§ Text block:
# # # # #
The search results would only need to let the user know from which book the snippet comes, and then it is up to the user herself to purchase the book, borrow it from a library, or obtain it in other ways.

I can not think of a better way to humanize the web.

  • Vlad replied to this.

    I think the idea is great but your title is misleading. It seems to assume that Kagi already does this. As a result, this thread might not really get the traction you are looking for.

    • carl replied to this.

      blosh Good point, I will try to change my title. Edit: I hope the new title is better.

        carl changed the title to Have Kagi index the content of all the books on the internet .

          carl Interesting idea thanks. Can you give a few use cases for searches that would be much improved if we had this? are you perhaps looking for a way to "talk" to these books instead (with an AI)?

          • carl replied to this.

            It might be worth checking if Google allows their book scans to be usable by corporate entities. Replacement Documents would be nice to look into supporting, as they specialize in manuals and guides for old software. This latter source would be good for giving the AI some training when it comes to recognizing different fonts, text in pictures, and so forth.
# # # # #
§ Data excerpts:
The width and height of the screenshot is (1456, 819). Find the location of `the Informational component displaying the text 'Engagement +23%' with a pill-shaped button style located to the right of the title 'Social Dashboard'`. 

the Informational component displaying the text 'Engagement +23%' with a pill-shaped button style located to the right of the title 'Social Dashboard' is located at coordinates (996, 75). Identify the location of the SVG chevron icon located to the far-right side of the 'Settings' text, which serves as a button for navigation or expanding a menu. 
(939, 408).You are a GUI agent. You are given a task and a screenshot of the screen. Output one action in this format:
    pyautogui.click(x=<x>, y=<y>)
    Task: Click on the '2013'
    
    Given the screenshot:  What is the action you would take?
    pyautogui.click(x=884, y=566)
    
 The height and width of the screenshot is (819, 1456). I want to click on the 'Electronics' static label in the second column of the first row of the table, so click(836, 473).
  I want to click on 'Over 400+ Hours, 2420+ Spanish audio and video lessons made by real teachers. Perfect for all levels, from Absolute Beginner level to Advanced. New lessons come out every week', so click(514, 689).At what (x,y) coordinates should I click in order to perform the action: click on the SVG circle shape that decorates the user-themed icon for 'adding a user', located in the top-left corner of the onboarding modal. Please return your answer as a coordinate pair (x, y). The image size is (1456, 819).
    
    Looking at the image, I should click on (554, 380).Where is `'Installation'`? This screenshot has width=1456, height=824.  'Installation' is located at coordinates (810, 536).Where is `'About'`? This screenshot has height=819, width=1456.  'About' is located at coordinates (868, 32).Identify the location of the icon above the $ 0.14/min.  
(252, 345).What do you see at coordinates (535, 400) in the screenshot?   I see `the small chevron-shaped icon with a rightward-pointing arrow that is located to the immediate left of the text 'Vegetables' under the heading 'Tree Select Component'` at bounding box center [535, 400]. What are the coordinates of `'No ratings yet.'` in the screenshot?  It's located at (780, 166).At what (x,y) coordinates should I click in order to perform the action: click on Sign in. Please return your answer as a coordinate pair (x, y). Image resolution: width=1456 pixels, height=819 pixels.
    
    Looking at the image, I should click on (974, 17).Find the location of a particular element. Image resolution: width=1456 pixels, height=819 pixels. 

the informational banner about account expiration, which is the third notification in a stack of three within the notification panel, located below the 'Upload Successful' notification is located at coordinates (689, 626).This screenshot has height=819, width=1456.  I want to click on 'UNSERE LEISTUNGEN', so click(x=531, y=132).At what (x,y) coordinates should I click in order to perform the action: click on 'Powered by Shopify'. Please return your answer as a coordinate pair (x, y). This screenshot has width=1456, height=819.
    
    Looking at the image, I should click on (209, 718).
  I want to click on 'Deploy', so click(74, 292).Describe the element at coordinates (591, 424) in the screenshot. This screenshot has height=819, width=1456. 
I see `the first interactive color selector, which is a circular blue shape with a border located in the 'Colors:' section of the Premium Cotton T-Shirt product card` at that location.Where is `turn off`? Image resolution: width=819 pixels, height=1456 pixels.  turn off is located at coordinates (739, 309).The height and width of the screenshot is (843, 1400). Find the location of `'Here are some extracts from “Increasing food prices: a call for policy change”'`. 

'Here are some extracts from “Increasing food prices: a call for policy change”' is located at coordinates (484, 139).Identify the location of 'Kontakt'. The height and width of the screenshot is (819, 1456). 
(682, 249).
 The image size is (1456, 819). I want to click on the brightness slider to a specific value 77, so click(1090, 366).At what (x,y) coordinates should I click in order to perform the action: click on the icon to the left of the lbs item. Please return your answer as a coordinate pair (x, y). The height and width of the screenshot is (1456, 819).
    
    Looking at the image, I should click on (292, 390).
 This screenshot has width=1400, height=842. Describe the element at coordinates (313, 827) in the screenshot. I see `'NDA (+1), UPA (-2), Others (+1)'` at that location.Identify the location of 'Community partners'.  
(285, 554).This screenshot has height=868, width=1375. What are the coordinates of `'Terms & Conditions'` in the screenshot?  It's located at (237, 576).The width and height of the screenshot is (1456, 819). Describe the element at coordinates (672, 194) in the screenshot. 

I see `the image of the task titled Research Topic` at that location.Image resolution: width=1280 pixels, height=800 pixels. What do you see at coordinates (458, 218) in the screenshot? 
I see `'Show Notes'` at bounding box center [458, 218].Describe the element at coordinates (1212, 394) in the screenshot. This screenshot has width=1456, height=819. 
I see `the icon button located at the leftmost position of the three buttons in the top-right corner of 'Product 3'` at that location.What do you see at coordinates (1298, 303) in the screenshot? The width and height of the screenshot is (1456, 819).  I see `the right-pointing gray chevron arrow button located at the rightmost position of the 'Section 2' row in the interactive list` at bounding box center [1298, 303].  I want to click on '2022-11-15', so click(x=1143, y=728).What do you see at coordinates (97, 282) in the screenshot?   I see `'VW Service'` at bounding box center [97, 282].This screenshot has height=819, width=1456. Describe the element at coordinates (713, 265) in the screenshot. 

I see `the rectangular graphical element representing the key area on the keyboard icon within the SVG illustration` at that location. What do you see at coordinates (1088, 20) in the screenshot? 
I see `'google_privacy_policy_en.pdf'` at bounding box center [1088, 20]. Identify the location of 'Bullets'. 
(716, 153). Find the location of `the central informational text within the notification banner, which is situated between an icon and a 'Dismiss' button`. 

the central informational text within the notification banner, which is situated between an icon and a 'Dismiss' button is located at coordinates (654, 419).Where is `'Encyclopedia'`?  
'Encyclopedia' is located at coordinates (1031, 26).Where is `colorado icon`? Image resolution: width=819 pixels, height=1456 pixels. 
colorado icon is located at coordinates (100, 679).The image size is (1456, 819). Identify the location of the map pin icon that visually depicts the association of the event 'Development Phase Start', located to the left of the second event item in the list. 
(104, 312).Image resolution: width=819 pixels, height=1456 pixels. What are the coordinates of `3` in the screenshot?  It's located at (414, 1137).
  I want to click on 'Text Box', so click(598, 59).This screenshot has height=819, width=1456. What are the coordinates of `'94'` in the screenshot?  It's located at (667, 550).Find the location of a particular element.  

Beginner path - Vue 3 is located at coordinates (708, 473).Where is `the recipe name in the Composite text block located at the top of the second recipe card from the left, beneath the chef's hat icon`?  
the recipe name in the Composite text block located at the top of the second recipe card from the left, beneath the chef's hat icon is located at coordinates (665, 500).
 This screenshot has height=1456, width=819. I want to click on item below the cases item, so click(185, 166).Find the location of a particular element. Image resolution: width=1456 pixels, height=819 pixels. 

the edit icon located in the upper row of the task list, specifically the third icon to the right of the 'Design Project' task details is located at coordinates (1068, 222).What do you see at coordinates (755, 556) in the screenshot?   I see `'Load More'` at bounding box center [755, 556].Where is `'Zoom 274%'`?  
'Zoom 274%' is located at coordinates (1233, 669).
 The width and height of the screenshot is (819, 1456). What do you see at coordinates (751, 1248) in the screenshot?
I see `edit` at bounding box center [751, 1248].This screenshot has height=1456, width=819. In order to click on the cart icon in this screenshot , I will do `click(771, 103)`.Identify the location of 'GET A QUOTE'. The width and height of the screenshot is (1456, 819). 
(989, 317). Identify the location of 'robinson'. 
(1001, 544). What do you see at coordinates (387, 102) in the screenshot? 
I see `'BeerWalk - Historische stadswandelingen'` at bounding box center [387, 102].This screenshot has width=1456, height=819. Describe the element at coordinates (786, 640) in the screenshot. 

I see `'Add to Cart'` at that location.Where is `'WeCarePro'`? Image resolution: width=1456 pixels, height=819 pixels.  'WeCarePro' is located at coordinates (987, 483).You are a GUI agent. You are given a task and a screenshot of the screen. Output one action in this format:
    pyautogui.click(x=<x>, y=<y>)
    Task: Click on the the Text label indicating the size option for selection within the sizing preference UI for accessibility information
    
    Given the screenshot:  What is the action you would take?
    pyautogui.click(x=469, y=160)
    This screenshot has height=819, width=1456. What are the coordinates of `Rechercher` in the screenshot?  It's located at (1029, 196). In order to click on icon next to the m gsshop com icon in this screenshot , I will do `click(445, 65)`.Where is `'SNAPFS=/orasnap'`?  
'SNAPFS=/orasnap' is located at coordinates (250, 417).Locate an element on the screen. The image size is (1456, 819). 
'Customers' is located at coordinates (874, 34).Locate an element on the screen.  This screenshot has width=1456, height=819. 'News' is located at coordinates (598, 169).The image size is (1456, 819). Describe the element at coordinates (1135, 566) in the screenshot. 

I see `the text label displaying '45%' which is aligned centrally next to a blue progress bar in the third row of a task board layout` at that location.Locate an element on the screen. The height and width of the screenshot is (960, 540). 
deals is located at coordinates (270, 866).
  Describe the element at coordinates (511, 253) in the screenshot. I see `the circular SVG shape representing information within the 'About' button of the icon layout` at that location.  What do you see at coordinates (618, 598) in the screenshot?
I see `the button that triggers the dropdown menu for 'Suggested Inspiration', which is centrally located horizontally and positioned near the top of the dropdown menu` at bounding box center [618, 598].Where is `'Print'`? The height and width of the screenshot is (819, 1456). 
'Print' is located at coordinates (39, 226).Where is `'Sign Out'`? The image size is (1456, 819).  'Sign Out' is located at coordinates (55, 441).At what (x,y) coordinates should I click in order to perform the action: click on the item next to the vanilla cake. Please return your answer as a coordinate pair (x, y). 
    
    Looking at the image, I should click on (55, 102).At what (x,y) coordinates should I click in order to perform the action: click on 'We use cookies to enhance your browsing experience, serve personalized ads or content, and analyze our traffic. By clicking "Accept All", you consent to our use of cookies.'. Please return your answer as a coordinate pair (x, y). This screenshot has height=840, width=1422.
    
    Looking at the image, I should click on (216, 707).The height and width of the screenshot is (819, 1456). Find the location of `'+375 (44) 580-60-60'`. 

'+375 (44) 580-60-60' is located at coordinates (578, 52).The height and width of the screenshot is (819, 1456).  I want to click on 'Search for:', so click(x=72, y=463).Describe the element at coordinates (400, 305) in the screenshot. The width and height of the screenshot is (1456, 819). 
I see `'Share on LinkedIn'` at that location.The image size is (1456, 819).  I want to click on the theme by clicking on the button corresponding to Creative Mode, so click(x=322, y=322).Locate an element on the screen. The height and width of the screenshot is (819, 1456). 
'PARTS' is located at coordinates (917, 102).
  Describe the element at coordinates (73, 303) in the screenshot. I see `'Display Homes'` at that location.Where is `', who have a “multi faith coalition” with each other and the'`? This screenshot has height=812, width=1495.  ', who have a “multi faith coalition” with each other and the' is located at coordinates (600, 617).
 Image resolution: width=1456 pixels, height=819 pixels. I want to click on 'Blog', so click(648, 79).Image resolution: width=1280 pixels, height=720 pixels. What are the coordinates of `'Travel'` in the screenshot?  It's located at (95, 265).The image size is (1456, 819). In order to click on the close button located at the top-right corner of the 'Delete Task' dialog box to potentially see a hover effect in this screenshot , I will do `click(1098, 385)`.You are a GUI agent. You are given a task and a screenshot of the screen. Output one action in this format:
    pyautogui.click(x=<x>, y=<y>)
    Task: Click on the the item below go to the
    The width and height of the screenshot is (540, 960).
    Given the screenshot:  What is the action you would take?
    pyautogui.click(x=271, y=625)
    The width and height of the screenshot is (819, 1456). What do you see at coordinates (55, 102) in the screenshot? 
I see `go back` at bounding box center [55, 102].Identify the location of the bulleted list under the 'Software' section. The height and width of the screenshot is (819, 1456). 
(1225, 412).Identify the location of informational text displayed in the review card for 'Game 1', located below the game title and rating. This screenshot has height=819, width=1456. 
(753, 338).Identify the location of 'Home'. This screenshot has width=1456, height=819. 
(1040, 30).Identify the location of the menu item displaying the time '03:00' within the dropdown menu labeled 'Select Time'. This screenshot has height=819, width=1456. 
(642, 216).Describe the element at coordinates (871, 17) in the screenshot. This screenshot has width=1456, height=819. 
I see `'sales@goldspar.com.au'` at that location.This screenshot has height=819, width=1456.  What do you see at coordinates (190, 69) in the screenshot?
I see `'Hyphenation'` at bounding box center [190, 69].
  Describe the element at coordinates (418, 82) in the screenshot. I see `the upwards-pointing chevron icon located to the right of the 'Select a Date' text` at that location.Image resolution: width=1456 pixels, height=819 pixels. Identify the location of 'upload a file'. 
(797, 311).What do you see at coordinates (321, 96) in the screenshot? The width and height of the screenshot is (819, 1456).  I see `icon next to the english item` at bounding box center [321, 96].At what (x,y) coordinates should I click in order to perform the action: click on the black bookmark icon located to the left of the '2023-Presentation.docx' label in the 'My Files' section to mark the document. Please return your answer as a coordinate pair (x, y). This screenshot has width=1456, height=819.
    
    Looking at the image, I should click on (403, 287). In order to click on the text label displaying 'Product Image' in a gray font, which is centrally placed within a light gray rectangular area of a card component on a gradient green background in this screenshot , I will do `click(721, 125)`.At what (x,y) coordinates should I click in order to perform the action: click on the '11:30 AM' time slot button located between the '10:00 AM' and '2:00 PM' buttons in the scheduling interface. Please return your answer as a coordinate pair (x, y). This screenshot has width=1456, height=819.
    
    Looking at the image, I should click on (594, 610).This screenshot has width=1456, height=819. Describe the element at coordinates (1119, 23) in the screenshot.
# # # # #
§ Work to complete: Reproduce the part of the forum thread about indexing books, starting at "carl Interesting idea" and ending at "(with an AI)?".

§ Result of this task:
carl Interesting idea thanks. Can you give a few use cases for searches that would be much improved if we had this? are you perhaps looking for a way to "talk" to these books instead (with an AI)?